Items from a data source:

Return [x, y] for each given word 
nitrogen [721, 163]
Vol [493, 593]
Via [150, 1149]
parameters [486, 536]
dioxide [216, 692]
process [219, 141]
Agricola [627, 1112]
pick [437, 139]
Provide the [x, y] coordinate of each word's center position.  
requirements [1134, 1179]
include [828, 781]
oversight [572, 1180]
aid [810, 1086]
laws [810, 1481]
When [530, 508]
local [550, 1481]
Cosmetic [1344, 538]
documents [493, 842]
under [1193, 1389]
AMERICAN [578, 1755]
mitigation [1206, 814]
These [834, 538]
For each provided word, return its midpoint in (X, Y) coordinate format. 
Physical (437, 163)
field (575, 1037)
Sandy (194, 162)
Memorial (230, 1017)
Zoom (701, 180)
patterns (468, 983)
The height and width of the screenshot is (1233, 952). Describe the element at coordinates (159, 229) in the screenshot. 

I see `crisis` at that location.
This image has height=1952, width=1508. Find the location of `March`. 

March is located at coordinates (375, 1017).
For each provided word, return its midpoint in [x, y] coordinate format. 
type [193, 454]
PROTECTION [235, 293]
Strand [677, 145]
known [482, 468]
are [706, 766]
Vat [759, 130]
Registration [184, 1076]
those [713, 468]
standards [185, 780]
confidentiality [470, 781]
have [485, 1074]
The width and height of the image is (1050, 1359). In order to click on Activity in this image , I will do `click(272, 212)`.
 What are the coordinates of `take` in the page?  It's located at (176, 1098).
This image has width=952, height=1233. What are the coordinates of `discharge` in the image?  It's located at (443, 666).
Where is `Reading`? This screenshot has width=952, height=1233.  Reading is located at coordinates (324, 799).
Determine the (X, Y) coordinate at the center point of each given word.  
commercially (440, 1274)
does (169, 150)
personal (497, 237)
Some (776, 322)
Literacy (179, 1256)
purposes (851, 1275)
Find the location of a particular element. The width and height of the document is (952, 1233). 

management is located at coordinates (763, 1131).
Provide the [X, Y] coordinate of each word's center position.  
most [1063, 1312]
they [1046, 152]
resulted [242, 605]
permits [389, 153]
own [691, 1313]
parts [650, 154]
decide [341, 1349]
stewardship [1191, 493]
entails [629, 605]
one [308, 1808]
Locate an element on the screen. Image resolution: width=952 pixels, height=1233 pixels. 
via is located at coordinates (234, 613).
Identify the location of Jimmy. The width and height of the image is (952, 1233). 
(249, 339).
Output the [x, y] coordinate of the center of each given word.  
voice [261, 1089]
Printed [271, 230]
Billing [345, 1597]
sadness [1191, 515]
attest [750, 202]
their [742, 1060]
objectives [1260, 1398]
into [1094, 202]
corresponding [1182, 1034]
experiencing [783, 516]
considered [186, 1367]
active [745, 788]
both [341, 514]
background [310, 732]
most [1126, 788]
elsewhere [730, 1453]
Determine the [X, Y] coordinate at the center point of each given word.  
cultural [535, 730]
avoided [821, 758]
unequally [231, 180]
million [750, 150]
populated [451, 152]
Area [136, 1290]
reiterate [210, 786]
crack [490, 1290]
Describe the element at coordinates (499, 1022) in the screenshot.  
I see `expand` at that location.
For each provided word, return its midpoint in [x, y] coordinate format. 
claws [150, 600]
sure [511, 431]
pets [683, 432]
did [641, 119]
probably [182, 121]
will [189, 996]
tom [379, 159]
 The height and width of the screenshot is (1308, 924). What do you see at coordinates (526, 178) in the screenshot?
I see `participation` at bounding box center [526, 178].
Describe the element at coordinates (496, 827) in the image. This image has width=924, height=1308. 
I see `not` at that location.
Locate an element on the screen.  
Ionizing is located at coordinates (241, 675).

WHAT YOU HAVE TO DO: Arrange every line of the records above into a Markdown table with two columns, Row and Line. Leave out blank lines, number the remaining lines in order under Row, and put each line's text under Line.

TASK RESPONSE:
| Row | Line |
|---|---|
| 1 | Return [x, y] for each given word  |
| 2 | nitrogen [721, 163] |
| 3 | Vol [493, 593] |
| 4 | Via [150, 1149] |
| 5 | parameters [486, 536] |
| 6 | dioxide [216, 692] |
| 7 | process [219, 141] |
| 8 | Agricola [627, 1112] |
| 9 | pick [437, 139] |
| 10 | Provide the [x, y] coordinate of each word's center position.   |
| 11 | requirements [1134, 1179] |
| 12 | include [828, 781] |
| 13 | oversight [572, 1180] |
| 14 | aid [810, 1086] |
| 15 | laws [810, 1481] |
| 16 | When [530, 508] |
| 17 | local [550, 1481] |
| 18 | Cosmetic [1344, 538] |
| 19 | documents [493, 842] |
| 20 | under [1193, 1389] |
| 21 | AMERICAN [578, 1755] |
| 22 | mitigation [1206, 814] |
| 23 | These [834, 538] |
| 24 | For each provided word, return its midpoint in (X, Y) coordinate format.  |
| 25 | Physical (437, 163) |
| 26 | field (575, 1037) |
| 27 | Sandy (194, 162) |
| 28 | Memorial (230, 1017) |
| 29 | Zoom (701, 180) |
| 30 | patterns (468, 983) |
| 31 | The height and width of the screenshot is (1233, 952). Describe the element at coordinates (159, 229) in the screenshot.  |
| 32 | I see `crisis` at that location. |
| 33 | This image has height=1952, width=1508. Find the location of `March`.  |
| 34 | March is located at coordinates (375, 1017). |
| 35 | For each provided word, return its midpoint in [x, y] coordinate format.  |
| 36 | type [193, 454] |
| 37 | PROTECTION [235, 293] |
| 38 | Strand [677, 145] |
| 39 | known [482, 468] |
| 40 | are [706, 766] |
| 41 | Vat [759, 130] |
| 42 | Registration [184, 1076] |
| 43 | those [713, 468] |
| 44 | standards [185, 780] |
| 45 | confidentiality [470, 781] |
| 46 | have [485, 1074] |
| 47 | The width and height of the image is (1050, 1359). In order to click on Activity in this image , I will do `click(272, 212)`. |
| 48 |  What are the coordinates of `take` in the page?  It's located at (176, 1098). |
| 49 | This image has width=952, height=1233. What are the coordinates of `discharge` in the image?  It's located at (443, 666). |
| 50 | Where is `Reading`? This screenshot has width=952, height=1233.  Reading is located at coordinates (324, 799). |
| 51 | Determine the (X, Y) coordinate at the center point of each given word.   |
| 52 | commercially (440, 1274) |
| 53 | does (169, 150) |
| 54 | personal (497, 237) |
| 55 | Some (776, 322) |
| 56 | Literacy (179, 1256) |
| 57 | purposes (851, 1275) |
| 58 | Find the location of a particular element. The width and height of the document is (952, 1233).  |
| 59 | management is located at coordinates (763, 1131). |
| 60 | Provide the [X, Y] coordinate of each word's center position.   |
| 61 | most [1063, 1312] |
| 62 | they [1046, 152] |
| 63 | resulted [242, 605] |
| 64 | permits [389, 153] |
| 65 | own [691, 1313] |
| 66 | parts [650, 154] |
| 67 | decide [341, 1349] |
| 68 | stewardship [1191, 493] |
| 69 | entails [629, 605] |
| 70 | one [308, 1808] |
| 71 | Locate an element on the screen. Image resolution: width=952 pixels, height=1233 pixels.  |
| 72 | via is located at coordinates (234, 613). |
| 73 | Identify the location of Jimmy. The width and height of the image is (952, 1233).  |
| 74 | (249, 339). |
| 75 | Output the [x, y] coordinate of the center of each given word.   |
| 76 | voice [261, 1089] |
| 77 | Printed [271, 230] |
| 78 | Billing [345, 1597] |
| 79 | sadness [1191, 515] |
| 80 | attest [750, 202] |
| 81 | their [742, 1060] |
| 82 | objectives [1260, 1398] |
| 83 | into [1094, 202] |
| 84 | corresponding [1182, 1034] |
| 85 | experiencing [783, 516] |
| 86 | considered [186, 1367] |
| 87 | active [745, 788] |
| 88 | both [341, 514] |
| 89 | background [310, 732] |
| 90 | most [1126, 788] |
| 91 | elsewhere [730, 1453] |
| 92 | Determine the [X, Y] coordinate at the center point of each given word.   |
| 93 | cultural [535, 730] |
| 94 | avoided [821, 758] |
| 95 | unequally [231, 180] |
| 96 | million [750, 150] |
| 97 | populated [451, 152] |
| 98 | Area [136, 1290] |
| 99 | reiterate [210, 786] |
| 100 | crack [490, 1290] |
| 101 | Describe the element at coordinates (499, 1022) in the screenshot.   |
| 102 | I see `expand` at that location. |
| 103 | For each provided word, return its midpoint in [x, y] coordinate format.  |
| 104 | claws [150, 600] |
| 105 | sure [511, 431] |
| 106 | pets [683, 432] |
| 107 | did [641, 119] |
| 108 | probably [182, 121] |
| 109 | will [189, 996] |
| 110 | tom [379, 159] |
| 111 |  The height and width of the screenshot is (1308, 924). What do you see at coordinates (526, 178) in the screenshot? |
| 112 | I see `participation` at bounding box center [526, 178]. |
| 113 | Describe the element at coordinates (496, 827) in the image. This image has width=924, height=1308.  |
| 114 | I see `not` at that location. |
| 115 | Locate an element on the screen.   |
| 116 | Ionizing is located at coordinates (241, 675). |